DATA FOR THIS EXERCISE Block Start

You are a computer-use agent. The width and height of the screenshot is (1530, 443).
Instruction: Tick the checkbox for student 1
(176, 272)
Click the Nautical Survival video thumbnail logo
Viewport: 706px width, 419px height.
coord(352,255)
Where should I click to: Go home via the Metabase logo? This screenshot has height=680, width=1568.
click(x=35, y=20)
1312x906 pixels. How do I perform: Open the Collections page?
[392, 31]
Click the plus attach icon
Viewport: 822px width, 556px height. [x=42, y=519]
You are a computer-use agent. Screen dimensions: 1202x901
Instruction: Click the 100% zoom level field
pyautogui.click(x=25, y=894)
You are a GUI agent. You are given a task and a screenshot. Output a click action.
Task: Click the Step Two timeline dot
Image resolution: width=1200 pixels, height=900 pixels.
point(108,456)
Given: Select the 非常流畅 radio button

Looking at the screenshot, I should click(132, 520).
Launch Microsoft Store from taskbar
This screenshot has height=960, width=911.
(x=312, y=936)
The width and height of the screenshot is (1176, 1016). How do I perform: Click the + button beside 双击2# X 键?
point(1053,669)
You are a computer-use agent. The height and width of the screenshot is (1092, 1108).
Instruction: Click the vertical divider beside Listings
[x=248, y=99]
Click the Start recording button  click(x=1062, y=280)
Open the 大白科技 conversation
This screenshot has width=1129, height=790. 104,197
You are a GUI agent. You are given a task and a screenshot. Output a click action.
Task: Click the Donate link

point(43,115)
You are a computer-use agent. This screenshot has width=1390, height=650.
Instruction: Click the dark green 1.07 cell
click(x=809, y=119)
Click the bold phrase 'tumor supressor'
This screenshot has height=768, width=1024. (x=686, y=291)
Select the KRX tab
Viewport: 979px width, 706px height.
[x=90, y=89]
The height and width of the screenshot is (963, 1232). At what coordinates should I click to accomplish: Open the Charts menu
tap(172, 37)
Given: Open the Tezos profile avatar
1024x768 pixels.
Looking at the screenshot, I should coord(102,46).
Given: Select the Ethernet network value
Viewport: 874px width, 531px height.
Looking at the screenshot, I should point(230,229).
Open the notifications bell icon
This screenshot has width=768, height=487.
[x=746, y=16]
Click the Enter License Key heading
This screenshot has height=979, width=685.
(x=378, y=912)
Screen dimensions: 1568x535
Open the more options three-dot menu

DATA FOR THIS EXERCISE Block End

BRIEF
Copy every line from the data that includes the string "computer".

PROBLEM SOLUTION
You are a computer-use agent. The width and height of the screenshot is (1530, 443).
You are a computer-use agent. Screen dimensions: 1202x901
You are a computer-use agent. The height and width of the screenshot is (1092, 1108).
You are a computer-use agent. This screenshot has width=1390, height=650.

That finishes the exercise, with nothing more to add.